Microsoft update in London 28 Jan 2011
Posted by Tony Law in Cloud, IT marketplace, ITasITis, Managing IT, Tech Watch.1 comment so far
I spent most of today at a briefing at Microsoft’s London Customer Centre, hosted by one of their development partners: a mix of Microsoft and partner presentations, covering Microsoft’s office (small ‘o’), collaboration and enterprise management tools. It’s rare to have this kind of opportunity since I left enterprise IT. But it’s important, because topics like Sharepoint and Microsoft’s cloud office services (Office 365 for example) come up regularly in conversations, and in technical events that I facilitate.

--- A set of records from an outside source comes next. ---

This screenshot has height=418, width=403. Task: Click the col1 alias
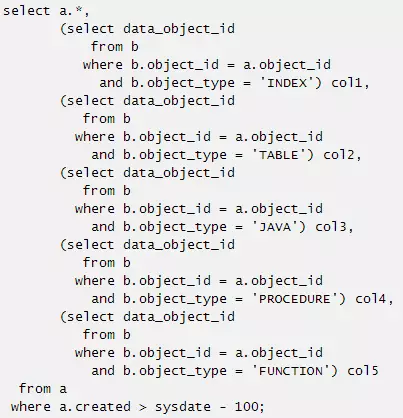click(347, 83)
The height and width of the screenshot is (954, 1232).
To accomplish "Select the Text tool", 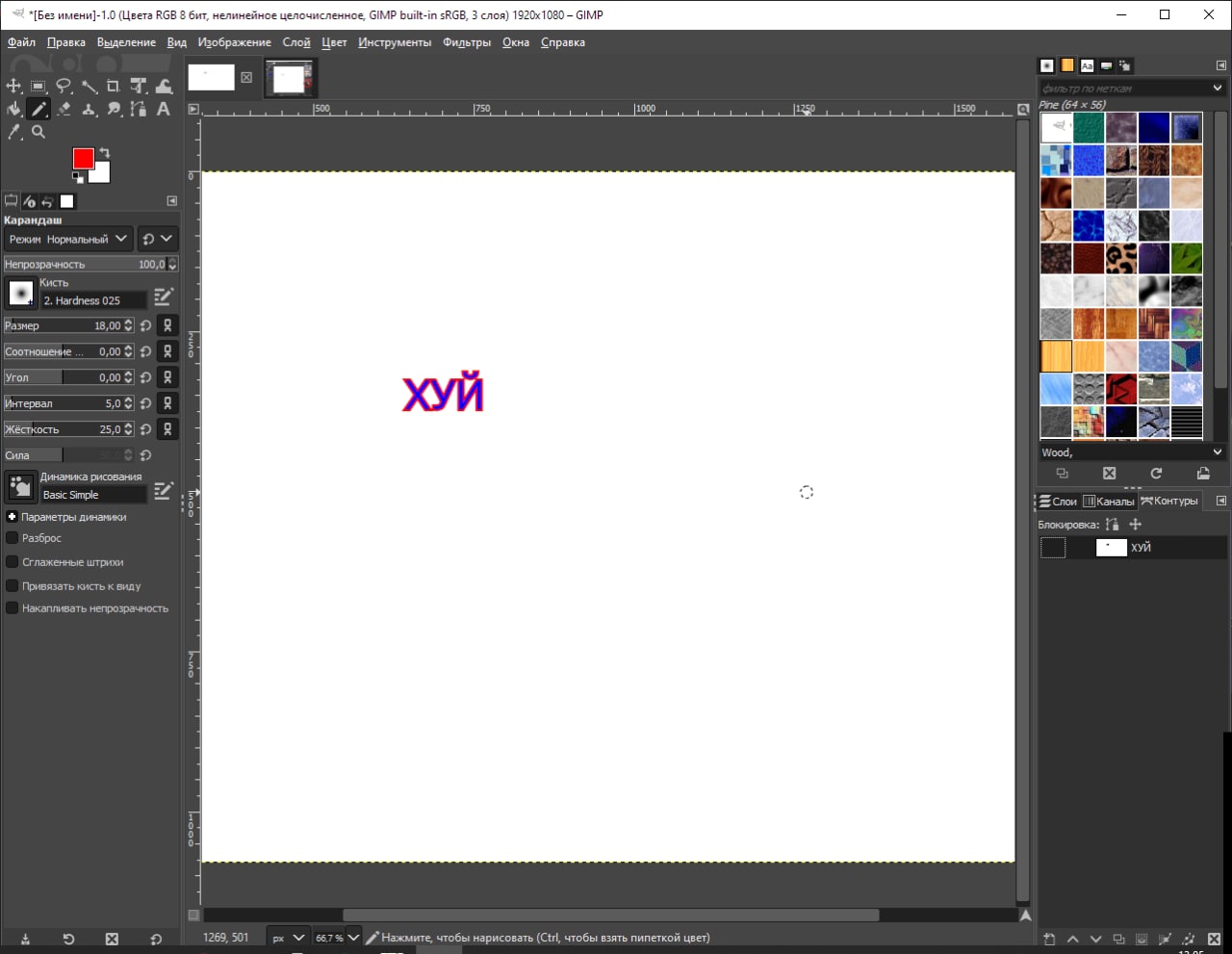I will [x=164, y=109].
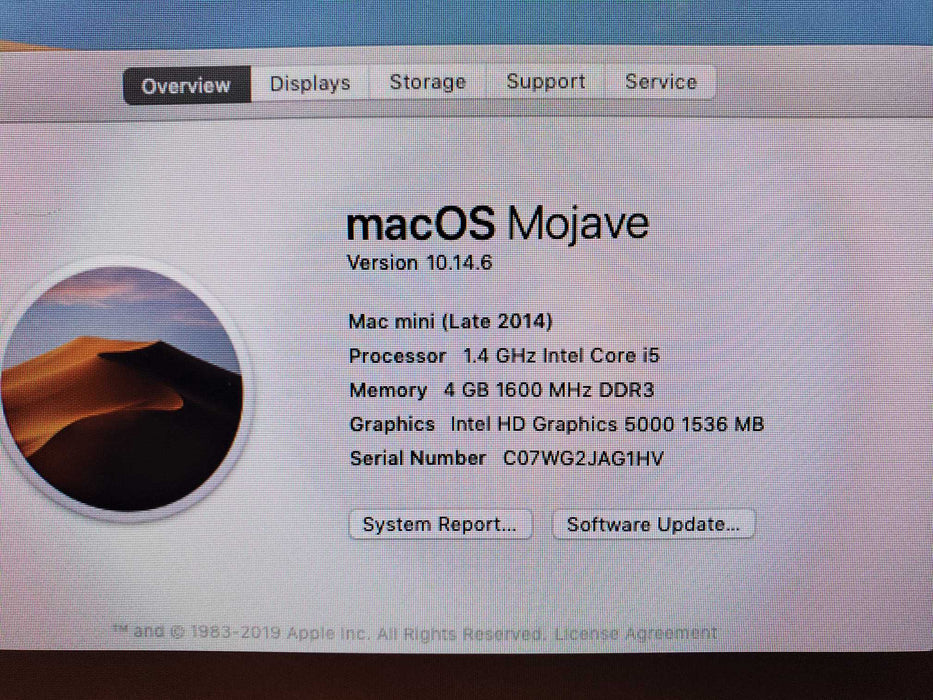Click the Processor specification line

(x=505, y=356)
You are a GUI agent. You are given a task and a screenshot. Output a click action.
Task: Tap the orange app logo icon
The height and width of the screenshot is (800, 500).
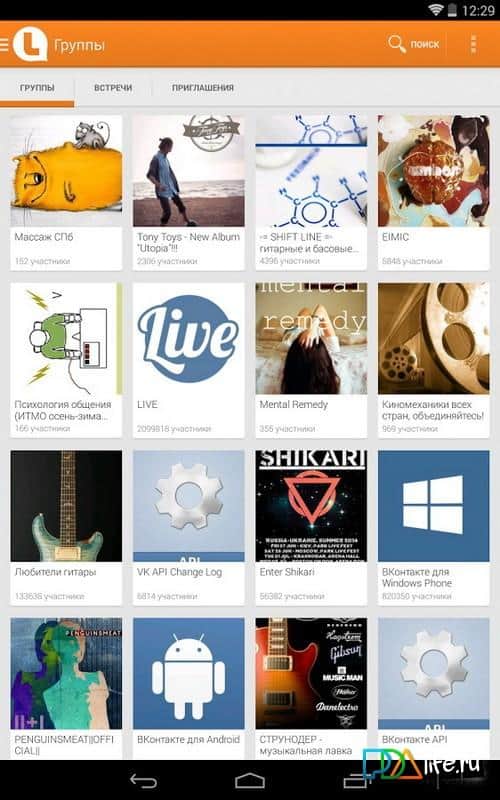click(x=30, y=44)
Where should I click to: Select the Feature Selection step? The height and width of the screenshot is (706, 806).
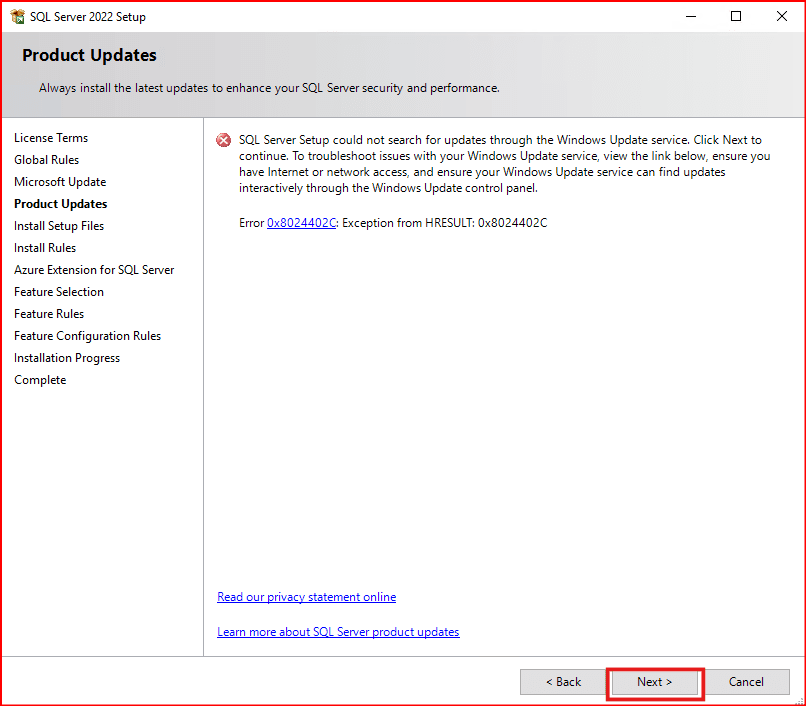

Leading off the event was James Askrigg, of Microsoft. He ran through some of Microsoft’s visionary directions: Natural User Interface (which largely means gesture), with reference to the Xbox Kinect; the future of real telepresence, meaning fully animated avatars re-creating a full representation of a teleconference participant by close monitoring of the movement of the real individual. Is this cheaper/more effective than full high definition video? Don’t know; but we saw that, too, when Polycom took the stage.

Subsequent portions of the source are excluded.